Transcribe the lines of the records below without any changes, beginning with the line that contains "Screen dimensions: 1413x750" and continuing through the end of the records.

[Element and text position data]

__________________________________________________

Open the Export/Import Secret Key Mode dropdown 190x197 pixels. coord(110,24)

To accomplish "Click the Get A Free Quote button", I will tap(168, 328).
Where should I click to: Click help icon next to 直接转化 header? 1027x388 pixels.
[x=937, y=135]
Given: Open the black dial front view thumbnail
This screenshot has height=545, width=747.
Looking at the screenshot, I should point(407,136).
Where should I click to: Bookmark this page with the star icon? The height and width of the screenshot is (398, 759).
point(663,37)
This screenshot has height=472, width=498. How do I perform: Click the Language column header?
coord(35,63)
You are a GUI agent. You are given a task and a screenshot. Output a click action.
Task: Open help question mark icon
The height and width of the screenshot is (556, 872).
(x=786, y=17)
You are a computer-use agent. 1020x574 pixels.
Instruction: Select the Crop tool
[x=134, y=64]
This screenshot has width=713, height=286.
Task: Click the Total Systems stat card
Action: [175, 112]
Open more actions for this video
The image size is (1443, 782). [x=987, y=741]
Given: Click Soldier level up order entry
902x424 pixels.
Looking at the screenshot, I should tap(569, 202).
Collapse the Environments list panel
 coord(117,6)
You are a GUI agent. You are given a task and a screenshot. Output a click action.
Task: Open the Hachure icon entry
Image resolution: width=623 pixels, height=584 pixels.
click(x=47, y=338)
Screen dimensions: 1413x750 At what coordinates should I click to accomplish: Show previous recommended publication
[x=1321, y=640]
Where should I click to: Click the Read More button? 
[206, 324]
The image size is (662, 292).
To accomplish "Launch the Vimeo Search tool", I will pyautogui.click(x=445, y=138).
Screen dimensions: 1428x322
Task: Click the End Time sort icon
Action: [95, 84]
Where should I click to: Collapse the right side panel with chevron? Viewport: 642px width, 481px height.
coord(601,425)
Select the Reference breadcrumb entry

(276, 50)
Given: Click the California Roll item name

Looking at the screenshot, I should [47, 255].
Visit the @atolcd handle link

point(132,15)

__________________________________________________

### TASK ANSWER:
Screen dimensions: 1413x750 At what coordinates should I click to accomplish: Show previous recommended publication
[x=1321, y=640]
Where should I click to: Click the Read More button? 
[206, 324]
The image size is (662, 292).
To accomplish "Launch the Vimeo Search tool", I will pyautogui.click(x=445, y=138).
Screen dimensions: 1428x322
Task: Click the End Time sort icon
Action: [95, 84]
Where should I click to: Collapse the right side panel with chevron? Viewport: 642px width, 481px height.
coord(601,425)
Select the Reference breadcrumb entry

(276, 50)
Given: Click the California Roll item name

Looking at the screenshot, I should [47, 255].
Visit the @atolcd handle link

point(132,15)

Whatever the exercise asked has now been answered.